How to complete this task:
Print every line of the listing below, starting with the line that holds "Task: Switch to the 共享 tab" and going on through the line that holds "This screenshot has height=563, width=900.", both included, and print nothing else.

Given information:
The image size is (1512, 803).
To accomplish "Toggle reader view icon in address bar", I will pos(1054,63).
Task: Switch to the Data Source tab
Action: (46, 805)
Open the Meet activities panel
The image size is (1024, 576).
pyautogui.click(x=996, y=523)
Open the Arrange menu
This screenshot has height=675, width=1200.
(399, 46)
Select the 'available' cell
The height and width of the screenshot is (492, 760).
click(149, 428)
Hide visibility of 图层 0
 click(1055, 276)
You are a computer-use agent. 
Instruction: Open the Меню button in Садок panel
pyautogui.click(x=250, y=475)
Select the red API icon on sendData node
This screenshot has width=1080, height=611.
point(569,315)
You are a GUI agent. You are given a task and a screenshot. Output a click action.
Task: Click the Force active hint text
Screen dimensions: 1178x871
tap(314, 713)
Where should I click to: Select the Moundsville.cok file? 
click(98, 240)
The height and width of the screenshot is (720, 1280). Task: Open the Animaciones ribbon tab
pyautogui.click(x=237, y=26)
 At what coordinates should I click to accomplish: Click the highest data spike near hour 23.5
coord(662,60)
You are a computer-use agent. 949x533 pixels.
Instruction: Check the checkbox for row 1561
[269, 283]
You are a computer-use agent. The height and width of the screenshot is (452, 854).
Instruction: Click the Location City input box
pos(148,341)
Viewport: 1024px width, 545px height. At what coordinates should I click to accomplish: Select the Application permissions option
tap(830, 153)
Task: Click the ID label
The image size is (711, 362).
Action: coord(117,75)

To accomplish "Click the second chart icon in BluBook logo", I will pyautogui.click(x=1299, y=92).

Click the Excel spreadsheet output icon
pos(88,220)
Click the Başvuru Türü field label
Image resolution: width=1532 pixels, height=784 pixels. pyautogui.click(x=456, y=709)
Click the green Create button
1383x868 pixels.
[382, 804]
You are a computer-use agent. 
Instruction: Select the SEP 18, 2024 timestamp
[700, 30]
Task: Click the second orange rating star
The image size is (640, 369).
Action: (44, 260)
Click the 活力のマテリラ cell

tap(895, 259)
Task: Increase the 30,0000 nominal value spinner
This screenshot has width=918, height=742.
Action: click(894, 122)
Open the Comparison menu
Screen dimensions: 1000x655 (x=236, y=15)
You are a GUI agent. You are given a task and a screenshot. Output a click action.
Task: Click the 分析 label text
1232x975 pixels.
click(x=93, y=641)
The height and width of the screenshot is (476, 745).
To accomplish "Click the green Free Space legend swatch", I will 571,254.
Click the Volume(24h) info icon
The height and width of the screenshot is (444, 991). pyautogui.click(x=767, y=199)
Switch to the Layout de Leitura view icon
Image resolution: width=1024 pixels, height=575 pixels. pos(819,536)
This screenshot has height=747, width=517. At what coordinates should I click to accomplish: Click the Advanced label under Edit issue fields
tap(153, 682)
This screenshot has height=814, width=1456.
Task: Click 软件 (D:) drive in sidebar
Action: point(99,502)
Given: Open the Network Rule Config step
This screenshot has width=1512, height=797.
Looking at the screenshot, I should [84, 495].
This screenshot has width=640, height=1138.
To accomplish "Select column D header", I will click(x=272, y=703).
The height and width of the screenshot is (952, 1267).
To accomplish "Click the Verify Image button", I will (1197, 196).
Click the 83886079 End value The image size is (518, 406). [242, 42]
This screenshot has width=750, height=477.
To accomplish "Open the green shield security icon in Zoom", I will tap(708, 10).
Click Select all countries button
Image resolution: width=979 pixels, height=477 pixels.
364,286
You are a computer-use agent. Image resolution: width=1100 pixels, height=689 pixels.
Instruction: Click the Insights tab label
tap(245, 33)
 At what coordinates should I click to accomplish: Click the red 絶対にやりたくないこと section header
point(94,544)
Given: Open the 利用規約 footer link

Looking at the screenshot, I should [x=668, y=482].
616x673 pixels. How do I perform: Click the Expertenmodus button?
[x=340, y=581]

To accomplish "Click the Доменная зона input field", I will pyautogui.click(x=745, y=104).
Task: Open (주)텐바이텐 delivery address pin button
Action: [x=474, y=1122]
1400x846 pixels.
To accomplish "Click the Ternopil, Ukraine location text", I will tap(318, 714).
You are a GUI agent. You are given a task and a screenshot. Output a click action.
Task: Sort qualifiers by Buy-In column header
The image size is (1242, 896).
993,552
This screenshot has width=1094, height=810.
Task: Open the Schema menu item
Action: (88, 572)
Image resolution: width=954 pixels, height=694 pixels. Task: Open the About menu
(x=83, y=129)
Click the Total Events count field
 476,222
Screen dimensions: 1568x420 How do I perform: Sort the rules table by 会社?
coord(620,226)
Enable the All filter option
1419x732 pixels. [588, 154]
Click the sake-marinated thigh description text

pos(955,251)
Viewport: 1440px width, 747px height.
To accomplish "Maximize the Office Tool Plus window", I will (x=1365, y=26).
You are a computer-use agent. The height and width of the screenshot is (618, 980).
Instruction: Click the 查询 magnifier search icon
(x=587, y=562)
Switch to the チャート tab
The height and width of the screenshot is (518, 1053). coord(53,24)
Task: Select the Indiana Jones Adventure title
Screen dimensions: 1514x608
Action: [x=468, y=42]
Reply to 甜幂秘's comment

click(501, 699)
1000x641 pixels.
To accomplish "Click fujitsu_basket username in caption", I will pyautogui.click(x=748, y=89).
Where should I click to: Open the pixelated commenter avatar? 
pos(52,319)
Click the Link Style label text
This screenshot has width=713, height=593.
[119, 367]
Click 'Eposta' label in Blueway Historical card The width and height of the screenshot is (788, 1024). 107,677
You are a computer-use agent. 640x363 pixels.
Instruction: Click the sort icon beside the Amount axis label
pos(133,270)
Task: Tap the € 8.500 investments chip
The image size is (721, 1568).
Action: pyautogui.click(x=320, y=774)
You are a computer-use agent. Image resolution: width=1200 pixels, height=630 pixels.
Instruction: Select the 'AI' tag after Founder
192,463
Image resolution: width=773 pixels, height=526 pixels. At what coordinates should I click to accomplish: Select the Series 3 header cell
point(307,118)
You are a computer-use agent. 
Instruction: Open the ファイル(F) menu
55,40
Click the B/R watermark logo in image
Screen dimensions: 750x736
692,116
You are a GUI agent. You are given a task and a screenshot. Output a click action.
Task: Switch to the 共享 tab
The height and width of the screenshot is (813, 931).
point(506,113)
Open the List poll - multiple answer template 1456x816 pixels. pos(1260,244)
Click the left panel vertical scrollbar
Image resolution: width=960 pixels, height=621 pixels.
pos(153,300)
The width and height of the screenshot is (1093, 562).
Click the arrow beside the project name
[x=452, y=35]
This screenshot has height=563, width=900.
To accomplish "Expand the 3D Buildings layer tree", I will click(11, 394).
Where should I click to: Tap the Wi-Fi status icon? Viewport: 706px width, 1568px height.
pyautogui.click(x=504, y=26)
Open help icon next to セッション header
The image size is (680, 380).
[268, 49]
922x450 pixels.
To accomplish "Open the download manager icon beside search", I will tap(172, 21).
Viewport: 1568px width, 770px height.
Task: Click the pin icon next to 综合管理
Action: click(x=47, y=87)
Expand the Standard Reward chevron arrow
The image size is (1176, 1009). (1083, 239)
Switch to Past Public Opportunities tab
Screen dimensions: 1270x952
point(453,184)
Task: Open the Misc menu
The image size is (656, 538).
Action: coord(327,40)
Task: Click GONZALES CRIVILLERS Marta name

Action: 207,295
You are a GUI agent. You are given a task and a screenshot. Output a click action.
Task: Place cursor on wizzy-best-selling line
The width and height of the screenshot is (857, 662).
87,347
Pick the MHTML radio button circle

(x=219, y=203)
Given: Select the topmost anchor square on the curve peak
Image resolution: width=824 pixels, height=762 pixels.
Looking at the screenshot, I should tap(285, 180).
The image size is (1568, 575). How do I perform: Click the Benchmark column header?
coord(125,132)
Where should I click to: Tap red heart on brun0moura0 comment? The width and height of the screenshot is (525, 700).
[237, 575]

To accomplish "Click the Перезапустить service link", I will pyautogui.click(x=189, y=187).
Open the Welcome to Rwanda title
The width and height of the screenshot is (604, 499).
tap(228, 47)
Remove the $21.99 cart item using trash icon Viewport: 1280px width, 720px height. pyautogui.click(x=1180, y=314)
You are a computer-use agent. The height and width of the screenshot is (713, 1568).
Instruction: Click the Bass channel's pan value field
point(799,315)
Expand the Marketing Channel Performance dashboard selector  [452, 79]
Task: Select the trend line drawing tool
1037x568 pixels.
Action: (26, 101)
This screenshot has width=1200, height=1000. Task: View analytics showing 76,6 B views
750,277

Solution for this task:
Task: Switch to the 共享 tab
The height and width of the screenshot is (813, 931).
point(506,113)
Open the List poll - multiple answer template 1456x816 pixels. pos(1260,244)
Click the left panel vertical scrollbar
Image resolution: width=960 pixels, height=621 pixels.
pos(153,300)
The width and height of the screenshot is (1093, 562).
Click the arrow beside the project name
[x=452, y=35]
This screenshot has height=563, width=900.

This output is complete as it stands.